Also for the full revalution method for derivitive's VAR, it says to revalute the derivative by decreasing underlying's value by x%VAR.. But the 'delta' may not be positive, so the derivative may increase value in that case, and so this method would not work. Do I misunderstand anything here?
Thanks.
I think I understand Taylor expansion.. my question is how to use it to evaluate the VAR of a derivative? maybe an example is helpful.
Also for the full revalution method for derivitive's VAR, it says to revalute the derivative by decreasing underlying's value by x%VAR.. But the 'delta' may not be positive, so the derivative may increase value in that case, and so this method would not work. Do I misunderstand anything here?
Thanks.
Hi asja,
if you look at the duration +convexity example:
http://public.sheet.zoho.com/public/btzoho/sep24-taylorbond
the yield shock (+20 basis points) is the risk factor; so you'd take the VaR of the yield change. In this case, assume +20 basis is the 95% %ile VaR. Or if we assume (unrealisitically) yields are normally distributed, we can replace that cell with = NORMSINV(95%) * yield volatility = 1.645 * yield volatility (e.g.) Then, for the 95% %ile worst shock to the risk factor, this TS gives as an approximation of the instrument's/portfolio's wost expected loss (because it follows for the worst exp loss on the underlying risk factor)
similarly, Taylor truncated to just one term is : option change = delta * change in stock price.

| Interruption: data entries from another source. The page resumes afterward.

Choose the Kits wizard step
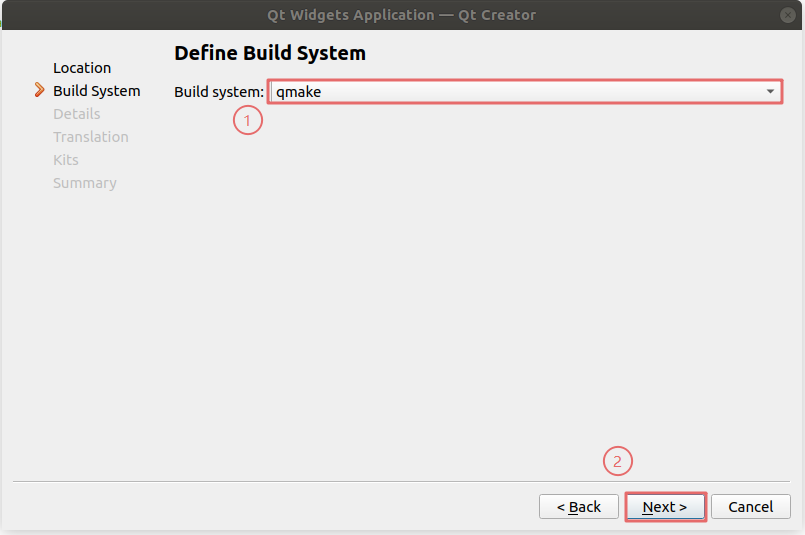The image size is (805, 535). click(66, 160)
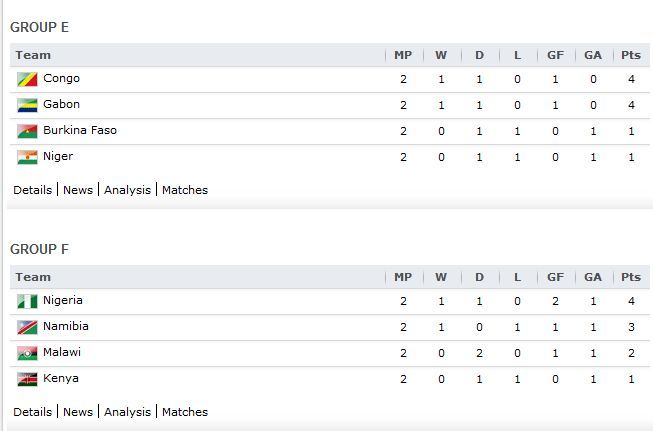Click the Malawi flag icon
The height and width of the screenshot is (431, 653).
pyautogui.click(x=27, y=353)
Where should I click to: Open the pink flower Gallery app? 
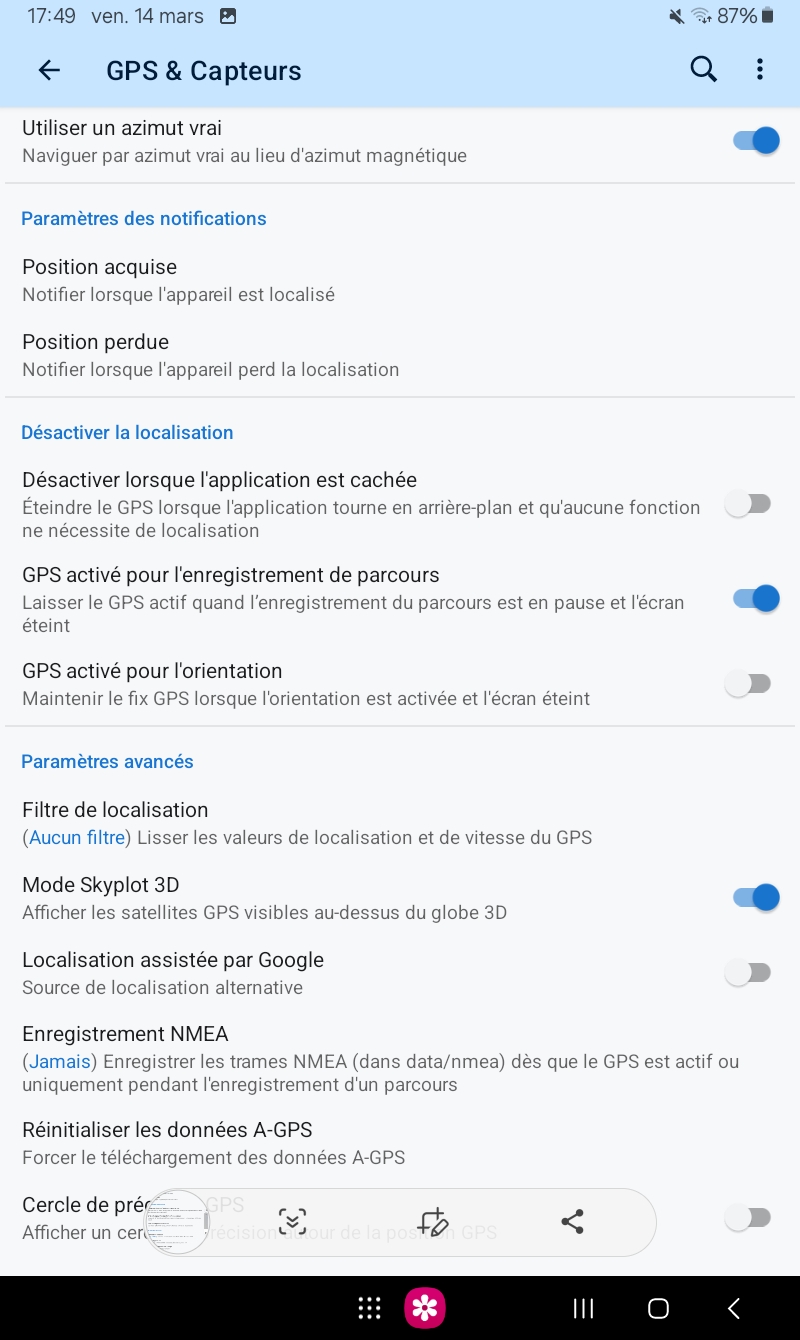(x=425, y=1308)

So to apply, we take the VaR of stock price change and multiply by delta
Regarding full revaluation, i don't understand the directional point, sorry, but i full revaluation is full repricing so i don't think it's important...
David
if you look at the duration +convexity example:
http://public.sheet.zoho.com/public/btzoho/sep24-taylorbond
the yield shock (+20 basis points) is the risk factor; so you'd take the VaR of the yield change. In this case, assume +20 basis is the 95% %ile VaR. Or if we assume (unrealisitically) yields are normally distributed, we can replace that cell with = NORMSINV(95%) * yield volatility = 1.645 * yield volatility (e.g.) Then, for the 95% %ile worst shock to the risk factor, this TS gives as an approximation of the instrument's/portfolio's wost expected loss (because it follows for the worst exp loss on the underlying risk factor)
similarly, Taylor truncated to just one term is : option change = delta * change in stock price.
So to apply, we take the VaR of stock price change and multiply by delta
Regarding full revaluation, i don't understand the directional point, sorry, but i full revaluation is full repricing so i don't think it's important...
David
Hi David,
1. How does one know how many basis points will be needed to represent 95% %ile VaR?
2. are you using bond as an analogy of derivative like option, so bond=derivative and yield=stock?
3. Is VAR(bond) = Bond Price - New Bond Price? But you also said "take the VaR of stock price change and multiply by delta", it sounds like VAR(opt)=VAR(stock)*delta?
4. BTW it seems you calcuate convexity using (maturity +1)*maturity /(1+yield)^2, this does not look familar, could you explain?
sorry, i am confused..
Thanks!
1. How does one know how many basis points will be needed to represent 95% %ile VaR?
2. are you using bond as an analogy of derivative like option, so bond=derivative and yield=stock?
3. Is VAR(bond) = Bond Price - New Bond Price? But you also said "take the VaR of stock price change and multiply by delta", it sounds like VAR(opt)=VAR(stock)*delta?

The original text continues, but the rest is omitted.